Georgia Rayna, who lives in North Dallas, liked the idea of rainwater harvesting but didn’t like the look of the barrels. “We just couldn’t put those out in our yard. They just looked industrial,” she says.
She and her husband, Jonathan, painted designs on their containers, even though it’s a lot of work. One has a Southwestern theme; another is painted like a whiskey barrel. A third looks like a wall covered with vines. The fourth is a work in progress and is the most ambitious. It will show the life cycle of several animals living near a pond.
“I have had so many people stop at my house,” Rayna says, “and say, ‘What are those and how did you do it?’”
Ruth Klein also has painted several of her water collectors. She has four barrels and a 250-gallon water tank in the back. Her first is painted the same color as her North Dallas house, and no one notices it. The one in front of her house is plastic but terra cotta in color and sculptural in shape, so it enhances the landscape rather than being an eyesore.
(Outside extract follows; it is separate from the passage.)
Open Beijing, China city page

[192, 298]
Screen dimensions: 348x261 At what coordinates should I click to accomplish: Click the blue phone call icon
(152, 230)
“It looks really beautiful,” she says.
Furthermore, you can’t only consider what you save in water costs, says Brad Ackerman, a Kaufman County master gardener and rainwater-harvesting specialist. You have to consider the cost of replacing plants that might die in a drought. That makes the cost of a rainwater-collection system a lot more practical.
He lost several fruit trees to drought a decade ago, and “I was looking for ways to get some water to keep things alive when there are water restrictions,” he says.
He started with the blue food-safe barrels and then added three 500-gallon tanks hooked to a drip-irrigation system. He also has a couple of 275-gallon tanks and, now, close to 350 gallons in the blue barrels.
Ackerman could not say how much he has spent on water tanks, but he says it’s cheaper than continuing to lose trees and plants to water restrictions. The cost of replacing landscape plants or old roses can be considerable, he says.
Collected rainwater also has proved convenient. Gutters on his chicken coop fill barrels that provide fresh water for poultry. A system for a shed uses collected water to keep another tank replenished. As ducks, guineas and other fowl drink, the water automatically refills.
Ackerman used to spend a lot of time hauling water for the ducks.
“I don’t know if you’ve ever raised ducks, but they are the dirtiest thing you can grow in a pen,” he says.
Another benefit of a rain barrel is that it teaches people how precious water is, Wolfe says. “It’s a key lesson. When your 55-gallon barrel is empty, it’s empty,” he says. “It really gets people thinking.”